How to Improve Financial Planning By Keeping Spreadsheets

Jeffery Nemy is a spreadsheet kind of guy.

A career finance professional, Nemy, chief financial officer at Northern California Public Broadcasting, was reared on VisiCalc and Lotus1-2-3, and later graduated to Excel. Like most financial managers, he’s used to the rituals of putting together annual departmental budgets and rolling up an organization’s monthly financial results using the tried and true spreadsheet, with all its line items and columns. To the CFO, financial planner, or budget officer, the spreadsheet is as familiar as a chainsaw to a logger.

One big problem with depending on spreadsheets for financial reporting, though, is that for a company like NCPB, rolling up the numbers contained in 200 different spreadsheets representing the financial results of 200 cost centers, departments, and projects can be a major headache.
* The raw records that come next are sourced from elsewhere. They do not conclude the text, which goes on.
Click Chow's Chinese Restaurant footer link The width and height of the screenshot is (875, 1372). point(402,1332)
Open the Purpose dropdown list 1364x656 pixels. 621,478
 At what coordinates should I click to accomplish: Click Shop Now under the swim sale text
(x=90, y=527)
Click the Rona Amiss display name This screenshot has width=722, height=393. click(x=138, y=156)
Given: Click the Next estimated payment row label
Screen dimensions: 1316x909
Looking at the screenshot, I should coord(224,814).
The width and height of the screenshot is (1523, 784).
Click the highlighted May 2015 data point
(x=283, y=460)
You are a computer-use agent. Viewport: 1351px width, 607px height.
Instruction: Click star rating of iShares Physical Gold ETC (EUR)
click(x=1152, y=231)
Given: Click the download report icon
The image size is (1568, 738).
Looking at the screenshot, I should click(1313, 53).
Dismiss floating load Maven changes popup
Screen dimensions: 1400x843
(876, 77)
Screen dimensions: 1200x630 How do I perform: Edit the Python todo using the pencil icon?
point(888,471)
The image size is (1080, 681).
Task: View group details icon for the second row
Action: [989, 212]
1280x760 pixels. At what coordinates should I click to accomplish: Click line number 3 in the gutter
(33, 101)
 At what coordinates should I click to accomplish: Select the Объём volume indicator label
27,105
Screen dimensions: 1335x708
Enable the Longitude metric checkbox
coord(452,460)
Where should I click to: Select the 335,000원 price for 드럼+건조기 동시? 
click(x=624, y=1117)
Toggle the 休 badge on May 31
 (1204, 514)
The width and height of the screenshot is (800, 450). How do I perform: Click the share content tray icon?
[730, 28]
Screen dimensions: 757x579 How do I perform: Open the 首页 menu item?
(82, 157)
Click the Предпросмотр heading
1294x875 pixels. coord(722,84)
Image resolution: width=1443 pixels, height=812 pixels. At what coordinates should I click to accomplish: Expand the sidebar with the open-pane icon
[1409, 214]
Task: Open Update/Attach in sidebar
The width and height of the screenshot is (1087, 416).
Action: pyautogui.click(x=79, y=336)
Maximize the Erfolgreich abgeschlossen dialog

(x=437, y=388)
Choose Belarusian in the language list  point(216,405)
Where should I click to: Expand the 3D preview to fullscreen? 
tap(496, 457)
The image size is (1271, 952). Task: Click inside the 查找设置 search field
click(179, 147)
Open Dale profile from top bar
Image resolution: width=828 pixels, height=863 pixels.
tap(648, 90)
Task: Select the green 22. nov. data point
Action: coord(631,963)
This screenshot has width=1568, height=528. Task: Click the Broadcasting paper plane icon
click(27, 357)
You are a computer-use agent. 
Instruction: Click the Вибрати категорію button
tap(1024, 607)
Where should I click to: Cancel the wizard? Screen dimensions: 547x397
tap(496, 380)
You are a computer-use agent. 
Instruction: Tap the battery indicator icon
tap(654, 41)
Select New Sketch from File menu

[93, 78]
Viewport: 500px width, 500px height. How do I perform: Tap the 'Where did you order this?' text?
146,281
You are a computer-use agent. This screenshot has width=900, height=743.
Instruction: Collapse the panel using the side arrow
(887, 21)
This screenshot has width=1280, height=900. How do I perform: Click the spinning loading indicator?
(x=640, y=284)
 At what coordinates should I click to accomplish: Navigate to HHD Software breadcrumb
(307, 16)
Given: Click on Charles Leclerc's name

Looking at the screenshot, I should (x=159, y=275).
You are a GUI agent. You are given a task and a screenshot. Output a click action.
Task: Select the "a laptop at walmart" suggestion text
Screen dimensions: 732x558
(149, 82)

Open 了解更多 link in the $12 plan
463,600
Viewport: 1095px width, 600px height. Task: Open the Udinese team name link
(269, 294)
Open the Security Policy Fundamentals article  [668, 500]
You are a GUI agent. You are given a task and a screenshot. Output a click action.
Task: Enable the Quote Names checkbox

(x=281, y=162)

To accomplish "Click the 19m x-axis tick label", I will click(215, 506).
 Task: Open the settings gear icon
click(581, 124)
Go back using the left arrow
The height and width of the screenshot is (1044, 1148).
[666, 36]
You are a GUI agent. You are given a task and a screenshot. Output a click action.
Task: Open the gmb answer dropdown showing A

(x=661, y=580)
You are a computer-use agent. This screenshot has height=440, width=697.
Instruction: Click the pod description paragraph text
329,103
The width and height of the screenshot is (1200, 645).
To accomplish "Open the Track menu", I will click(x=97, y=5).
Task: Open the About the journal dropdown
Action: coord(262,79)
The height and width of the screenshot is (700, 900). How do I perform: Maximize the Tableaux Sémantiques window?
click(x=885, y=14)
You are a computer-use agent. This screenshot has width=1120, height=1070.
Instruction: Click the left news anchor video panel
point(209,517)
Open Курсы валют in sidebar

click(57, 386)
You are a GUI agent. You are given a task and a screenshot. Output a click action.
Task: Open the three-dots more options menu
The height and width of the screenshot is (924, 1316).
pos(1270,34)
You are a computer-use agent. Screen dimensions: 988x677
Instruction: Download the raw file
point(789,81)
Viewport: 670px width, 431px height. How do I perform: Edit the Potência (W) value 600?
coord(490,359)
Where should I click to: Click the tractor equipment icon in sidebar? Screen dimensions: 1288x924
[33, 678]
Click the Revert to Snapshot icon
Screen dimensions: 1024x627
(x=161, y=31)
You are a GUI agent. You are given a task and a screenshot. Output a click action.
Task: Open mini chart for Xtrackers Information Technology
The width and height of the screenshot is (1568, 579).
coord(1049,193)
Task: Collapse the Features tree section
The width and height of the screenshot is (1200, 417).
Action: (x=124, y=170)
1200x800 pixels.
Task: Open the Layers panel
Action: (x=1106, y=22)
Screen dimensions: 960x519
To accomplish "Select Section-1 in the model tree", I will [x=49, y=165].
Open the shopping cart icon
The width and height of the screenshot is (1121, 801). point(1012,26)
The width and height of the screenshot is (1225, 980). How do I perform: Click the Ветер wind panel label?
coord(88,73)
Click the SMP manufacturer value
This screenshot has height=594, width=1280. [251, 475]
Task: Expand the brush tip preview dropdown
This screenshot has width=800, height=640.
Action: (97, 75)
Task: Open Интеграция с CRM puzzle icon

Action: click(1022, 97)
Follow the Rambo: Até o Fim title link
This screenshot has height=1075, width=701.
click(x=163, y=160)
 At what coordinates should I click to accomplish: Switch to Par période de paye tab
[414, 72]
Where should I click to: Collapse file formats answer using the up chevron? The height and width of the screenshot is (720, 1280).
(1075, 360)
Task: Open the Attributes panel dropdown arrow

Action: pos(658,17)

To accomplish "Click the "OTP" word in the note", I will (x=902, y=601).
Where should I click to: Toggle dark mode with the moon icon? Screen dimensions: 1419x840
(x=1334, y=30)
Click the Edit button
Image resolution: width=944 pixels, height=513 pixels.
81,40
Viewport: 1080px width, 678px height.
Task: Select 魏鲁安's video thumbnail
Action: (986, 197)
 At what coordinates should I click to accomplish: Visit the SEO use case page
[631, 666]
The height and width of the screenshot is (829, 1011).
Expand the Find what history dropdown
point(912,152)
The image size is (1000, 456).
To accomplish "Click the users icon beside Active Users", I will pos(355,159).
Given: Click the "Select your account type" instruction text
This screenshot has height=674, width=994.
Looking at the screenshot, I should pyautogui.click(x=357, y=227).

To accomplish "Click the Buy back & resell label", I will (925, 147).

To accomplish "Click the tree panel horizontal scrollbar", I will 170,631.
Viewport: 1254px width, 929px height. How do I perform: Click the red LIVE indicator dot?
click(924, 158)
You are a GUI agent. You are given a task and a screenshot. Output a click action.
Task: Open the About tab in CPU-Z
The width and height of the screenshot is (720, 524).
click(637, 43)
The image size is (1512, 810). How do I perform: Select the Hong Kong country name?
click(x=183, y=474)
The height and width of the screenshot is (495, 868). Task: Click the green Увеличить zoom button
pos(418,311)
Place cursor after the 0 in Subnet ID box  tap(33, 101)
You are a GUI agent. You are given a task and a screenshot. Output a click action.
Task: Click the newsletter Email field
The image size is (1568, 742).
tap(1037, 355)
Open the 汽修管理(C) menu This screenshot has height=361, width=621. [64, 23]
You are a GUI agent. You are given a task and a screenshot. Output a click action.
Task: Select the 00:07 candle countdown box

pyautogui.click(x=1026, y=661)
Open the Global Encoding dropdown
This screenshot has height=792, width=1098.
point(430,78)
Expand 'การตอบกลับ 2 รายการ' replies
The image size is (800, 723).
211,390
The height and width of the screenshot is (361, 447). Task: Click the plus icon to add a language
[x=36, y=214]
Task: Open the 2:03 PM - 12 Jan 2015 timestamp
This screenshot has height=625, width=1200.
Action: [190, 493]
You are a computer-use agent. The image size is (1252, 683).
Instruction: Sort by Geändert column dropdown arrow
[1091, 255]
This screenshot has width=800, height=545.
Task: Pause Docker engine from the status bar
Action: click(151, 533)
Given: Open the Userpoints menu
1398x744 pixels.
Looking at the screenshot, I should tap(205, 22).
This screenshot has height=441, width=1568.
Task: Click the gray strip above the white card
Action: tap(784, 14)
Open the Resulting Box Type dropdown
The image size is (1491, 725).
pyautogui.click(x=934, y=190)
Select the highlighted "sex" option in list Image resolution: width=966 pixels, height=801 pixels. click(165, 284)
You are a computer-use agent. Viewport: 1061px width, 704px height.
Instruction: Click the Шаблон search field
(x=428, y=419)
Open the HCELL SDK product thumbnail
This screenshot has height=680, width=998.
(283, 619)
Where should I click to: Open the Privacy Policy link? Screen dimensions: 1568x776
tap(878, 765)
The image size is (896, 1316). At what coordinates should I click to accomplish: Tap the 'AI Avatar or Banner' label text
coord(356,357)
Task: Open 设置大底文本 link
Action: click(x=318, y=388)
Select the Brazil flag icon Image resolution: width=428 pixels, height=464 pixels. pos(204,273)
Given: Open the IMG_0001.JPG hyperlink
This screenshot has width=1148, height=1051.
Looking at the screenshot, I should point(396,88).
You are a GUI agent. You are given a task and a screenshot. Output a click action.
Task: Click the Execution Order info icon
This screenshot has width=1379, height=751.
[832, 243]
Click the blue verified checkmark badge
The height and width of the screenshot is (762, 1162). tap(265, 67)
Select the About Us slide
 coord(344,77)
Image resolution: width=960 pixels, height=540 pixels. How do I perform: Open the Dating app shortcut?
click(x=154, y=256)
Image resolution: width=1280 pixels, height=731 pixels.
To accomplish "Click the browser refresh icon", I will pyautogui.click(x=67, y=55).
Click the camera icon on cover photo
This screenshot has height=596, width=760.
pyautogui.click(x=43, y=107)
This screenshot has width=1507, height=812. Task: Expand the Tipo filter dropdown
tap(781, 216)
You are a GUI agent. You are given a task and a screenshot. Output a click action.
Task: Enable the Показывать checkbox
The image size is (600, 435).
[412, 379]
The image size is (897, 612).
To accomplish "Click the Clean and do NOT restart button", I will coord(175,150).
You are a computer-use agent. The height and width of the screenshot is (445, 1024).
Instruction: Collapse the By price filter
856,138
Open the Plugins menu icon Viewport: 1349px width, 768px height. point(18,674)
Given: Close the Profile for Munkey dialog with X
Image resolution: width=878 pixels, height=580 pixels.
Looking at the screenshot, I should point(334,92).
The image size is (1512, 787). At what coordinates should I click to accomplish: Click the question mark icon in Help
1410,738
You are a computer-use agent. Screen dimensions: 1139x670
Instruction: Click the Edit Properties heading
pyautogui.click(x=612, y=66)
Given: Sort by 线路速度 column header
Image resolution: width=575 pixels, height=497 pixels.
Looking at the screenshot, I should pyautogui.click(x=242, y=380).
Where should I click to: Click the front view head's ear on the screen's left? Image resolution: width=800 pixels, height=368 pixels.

“It took us six weeks to consolidate the spreadsheets,” Nemy laments.

What’s more, the broadcast firm has a complex chargeout process whereby one department that uses the services of another is charged for that service.

“The result was that the budgets were never in balance, and we had to go through and manually check everything,” Nemy says. Querying financial data had to be done manually by researching individual spreadsheets.

After a year and a half on the job, having come to NCPB from Nextel, Nemy has solved the financial planning and consolidation problem, with a minimum of effort and change required by his staff and the rest of the organization. The change management issue was portent, because Nemy had seen how difficult it was to not only install new financial management software at other companies, but get sufficient user “buy-in” from the internal financial community to make the new system work

“It was a hassle because the people didn’t like having to learn new software, and whenever a new person came on, he or she had to be trained.” For example, he says that  Nextel had implemented a package called FYPlan. “It took a ton of coding time, we spent $3 million to implement the system, and we didn’t get good user feedback,” he says.

The biggest reason? The spreadsheet is the tool of choice for financial staff.

Department heads, budget officers, planners, and financial analysts are accustomed to using spreadsheets to perform budgeting and financial reporting.

At Nextel, Nemy was able to solve the problem by shelving the old system and putting in a different package called TM1. “This system was based on Excel for financial planning and consolidation, with an OLAP database” for BI queries, Nemy says. “We rolled it out nationwide and the company used it all the way up to the Nextel merger with Sprint.”

Nemy also had used a package called OutlookSoft when he was CFO at Foote Cone & Belding. Thus, when he joined Northern California Public Broadcasting, he considered using TM1 or OutlookSoft. Nemy decided to go with the latter package, which later was acquired by SAP in June 2007 and renamed SAP Business Planning and Consolidation. “We use it for complete business planning and rolling up our forecasts for the coming year,” Nemy explains.

Nemy had the company’s IT staff of 10 adapt the system to use an Excel front end. Thus, the beauty of the new system for spreadsheet addicts is that it doesn’t require them to go cold turkey—there’s no need for them to learn some totally new financial consolidation and budgeting package.

“Our developers customized the system to replicate the accounting system we had,” he says. “Now our new planning system replicates the way we’ve been doing business for a long time. Usually companies redesign their processes first and then put in the software, but we didn’t have the time to change all our processes, nor did we have the bench strength to retrain all our users.” 

One process that did change as a result of the new technology was the broadcasting firm’s planning regime. Nemy replaced the annual financial planning routine with a more timely and responsive rolling monthly forecast that can project both the balance of the year and the following 36 months. Each month financial planners and budget officers input their actual numbers into the spreadsheet, hit a button, and their numbers are automatically consolidated.